Rewrite the lines from the one holding "Given: Click the blue verified badge" through the one holding "Looking at the", inclusive, with "blue" changed to "gold" and nothing else altered. Give only those lines.

EXERCISE INPUT:
----------------
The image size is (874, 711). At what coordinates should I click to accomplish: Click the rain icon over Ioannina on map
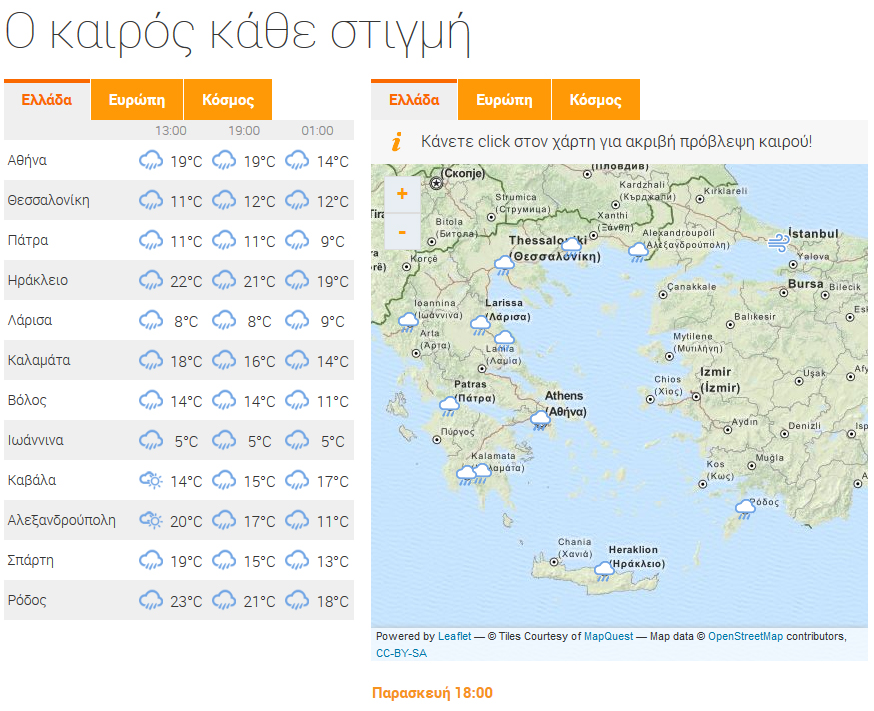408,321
----------------
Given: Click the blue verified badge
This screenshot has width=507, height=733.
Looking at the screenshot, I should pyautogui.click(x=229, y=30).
----------------
EXERCISE SOLUTION:
Given: Click the gold verified badge
This screenshot has width=507, height=733.
Looking at the screenshot, I should pyautogui.click(x=229, y=30).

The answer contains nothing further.